I also absolutely accept that any lady entering the industry must do comparative studying of the ads and sites of SPs whom they believe that they would be on par with in terms of age, looks, services offered, location and many of the other variables involved when determining where she will set her own rates. So, perhaps if a lady has underestimated her rate upon entering the industry, she will hopefully soon learn that she can command a rate more in line with others to whom she's comparable and she will raise them appropriately. This usually occurs due to the demand for her time from clients and potential clients.

In your example, the tradesman with years of experience has probably already set his rate based on his experience and knowledge of the industry and in order to remain competitive in the current market. So, if they see that "some dude with a toolbelt and a pickup" who does inferior work is asking a rate that's on par or higher than their own, they would most likely have a good laugh at that persons expense rather than raise their own already carefully determined rate out of some notion that they "deserve" more than that other guy's perhaps inflated sense of what he's worth.

But I also realize that this is a flawed analogy for a number of reasons. As we're often reminded by the ladies of this business, we shouldn't try to draw these types of comparisons due to the rather unique and very personal variables of this specific industry.

Given data:
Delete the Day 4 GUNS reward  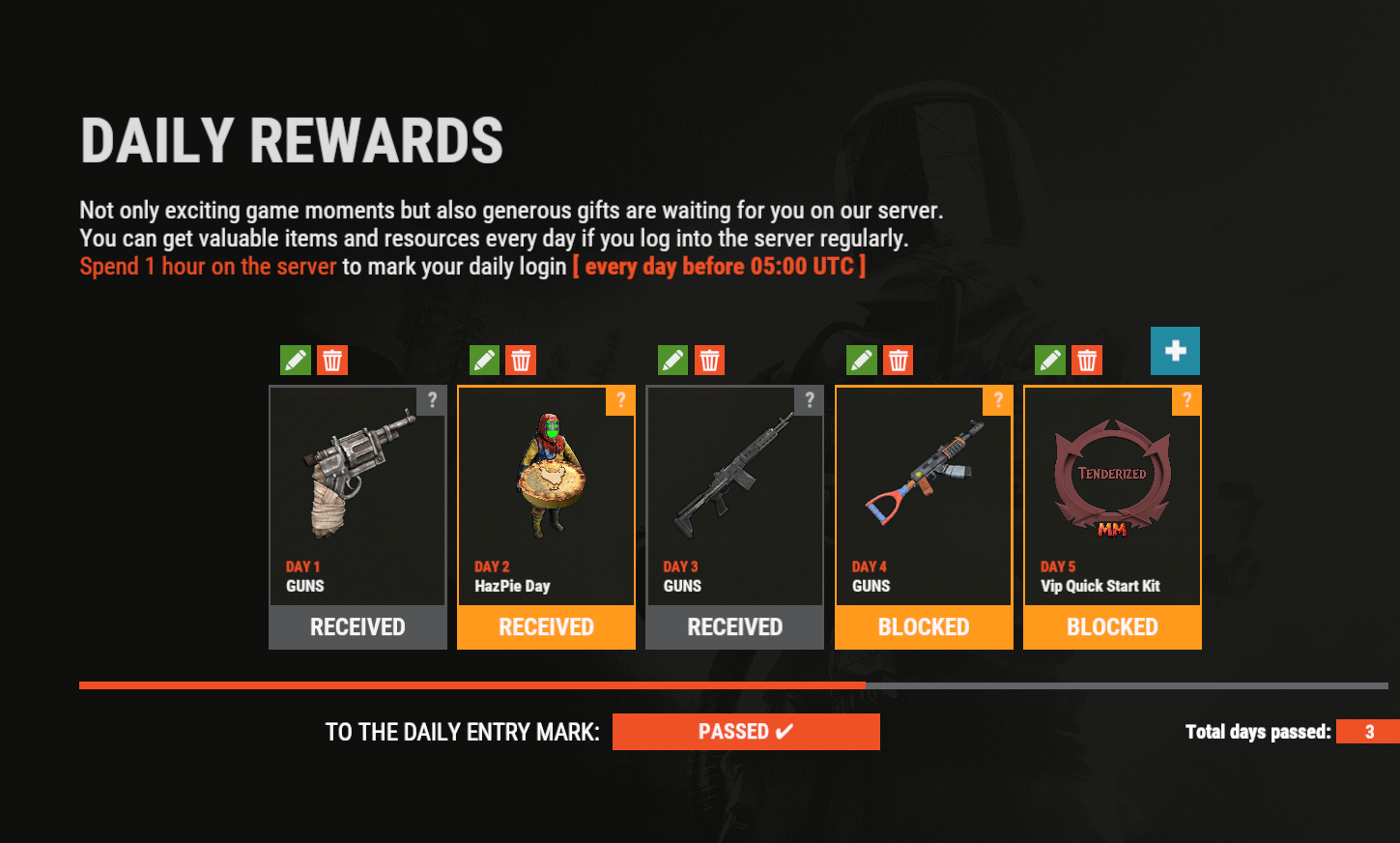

---

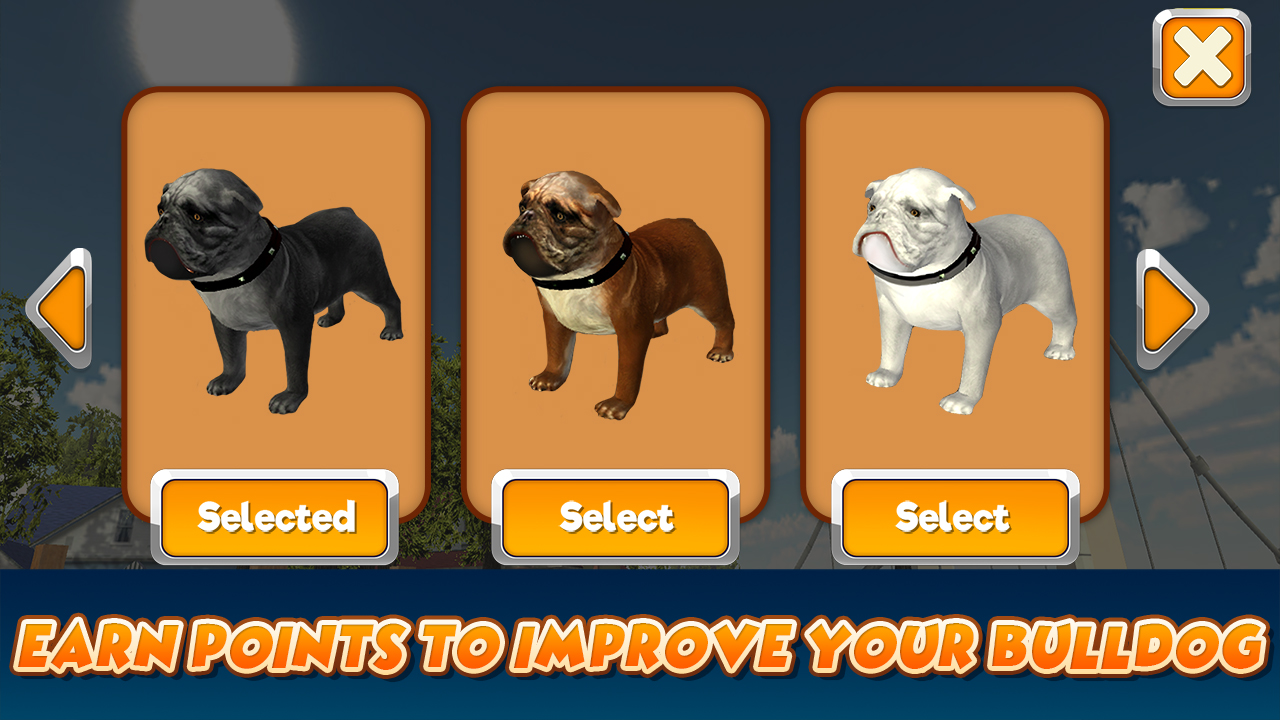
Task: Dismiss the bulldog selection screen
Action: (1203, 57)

==

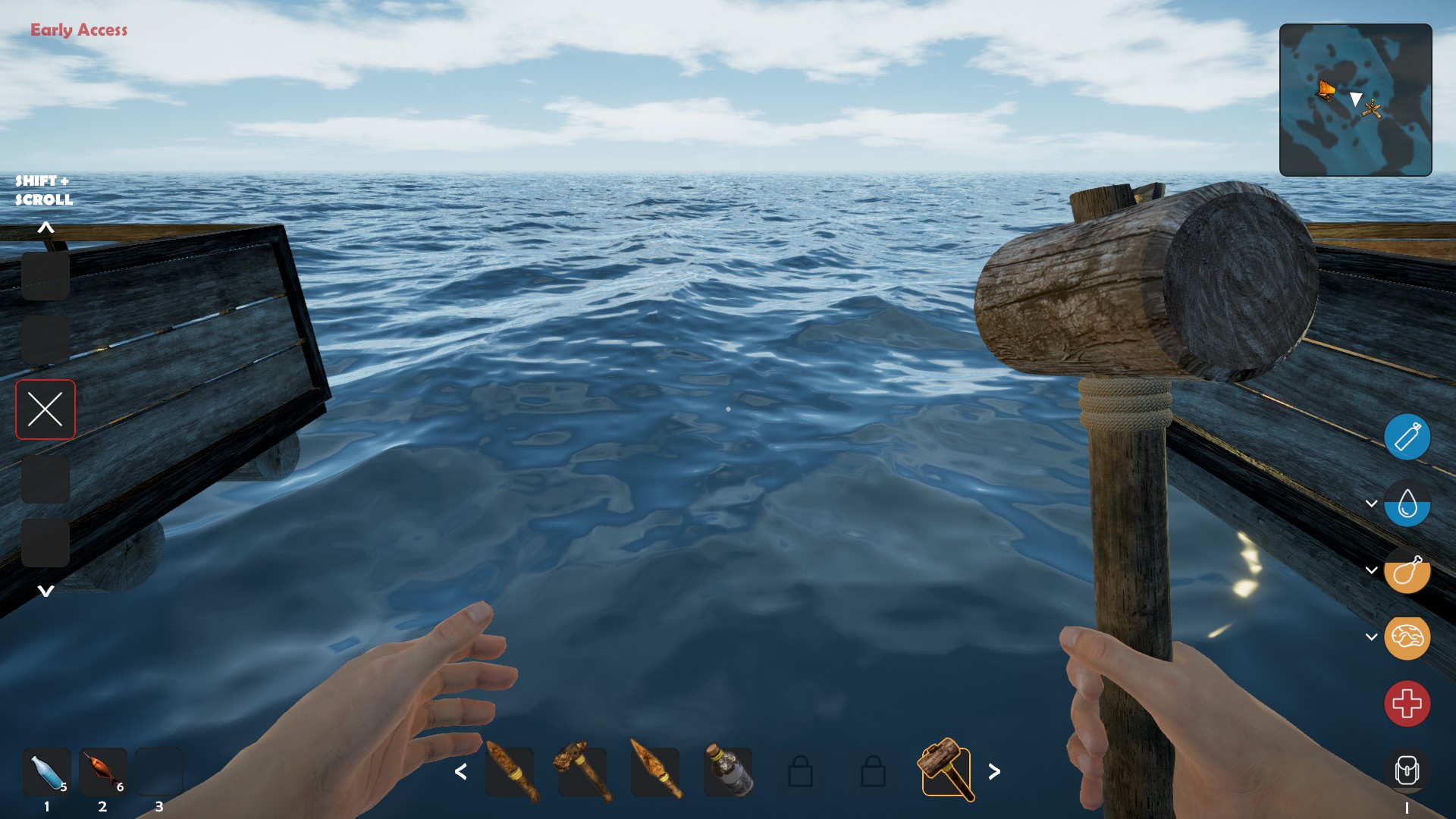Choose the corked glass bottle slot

Prompt:
Please print the passage on setting rates in full, word for word. These lines come from a separate source unrelated to the passage on setting rates.

Solution to the problem:
I also absolutely accept that any lady entering the industry must do comparative studying of the ads and sites of SPs whom they believe that they would be on par with in terms of age, looks, services offered, location and many of the other variables involved when determining where she will set her own rates. So, perhaps if a lady has underestimated her rate upon entering the industry, she will hopefully soon learn that she can command a rate more in line with others to whom she's comparable and she will raise them appropriately. This usually occurs due to the demand for her time from clients and potential clients.

In your example, the tradesman with years of experience has probably already set his rate based on his experience and knowledge of the industry and in order to remain competitive in the current market. So, if they see that "some dude with a toolbelt and a pickup" who does inferior work is asking a rate that's on par or higher than their own, they would most likely have a good laugh at that persons expense rather than raise their own already carefully determined rate out of some notion that they "deserve" more than that other guy's perhaps inflated sense of what he's worth.

But I also realize that this is a flawed analogy for a number of reasons. As we're often reminded by the ladies of this business, we shouldn't try to draw these types of comparisons due to the rather unique and very personal variables of this specific industry.